Fig. 2. The RNA binding protein LIN28B associates with ribosomes in erythroid cells and is developmentally regulated.

a, Schematic overview of RAP-MS combined with SILAC mass spectrometry. b, Quantification of 18S and U1 interacting proteins. Scatter plot of log₂ transformed SILAC ratios from two biological replicates is shown. c, Immunoprecipitation (IP) in erythroid cells using antibodies targeting LIN28B or control IgG. Western blot detection of the ribosomal proteins RPL5, RPL11, RPS20, RPS19, and LIN28B, with GAPDH and β-actin as controls. -RNaseA and +RNaseA denote IP without or with RNaseA treatment for 30 minutes, respectively. Please note gaps in the western blot between experimental conditions that were placed to ensure appropriate migration patterns for all proteins.

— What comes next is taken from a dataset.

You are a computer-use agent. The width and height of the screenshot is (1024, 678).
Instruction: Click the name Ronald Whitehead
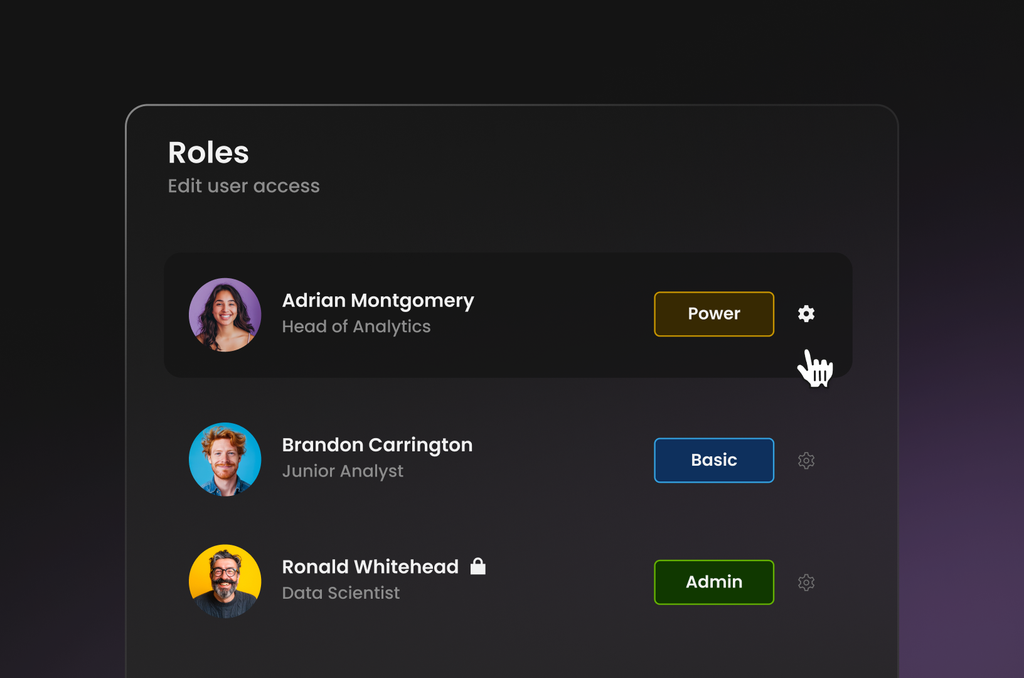[x=370, y=566]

Experiment repeated 2 times independently. d, Representative confocal immunocytochemistry images of 4% paraformaldehyde-fixed newborn erythroid cells at differentiation day 7. The nuclear stain is DAPI (blue). LIN28B is detected with Alexa Fluor 488 (green) and tubulin (TUBA4A) with Alexa Fluor 594 (red). Scale bar is shown. Experiment repeated 5 times independently. e, Representative western blots showing subcellular localization of LIN28B, Lamin B1 and GAPDH. The nuclear and cytoplasmic fractions are labeled. Experiment repeated 3 times independently. f, LIN28B mRNA distribution (normalized to GAPDH expression) in fetal, newborn, and adult erythroid cells at differentiation day 7 from HSPCs (n = 3 per time point; 3 biologically independent experiments). Mean is plotted and error bars show s.d. g, Representative western blots showing LIN28B expression in fetal, newborn, and adult at differentiation day 7 from HSPCs (3 independent experiments). Arrows indicate two LIN28B isoforms and asterisk indicates a non-specific band. β-tubulin is used as a loading control. Blots have been cropped and the corresponding full blots are available in the Source Data files.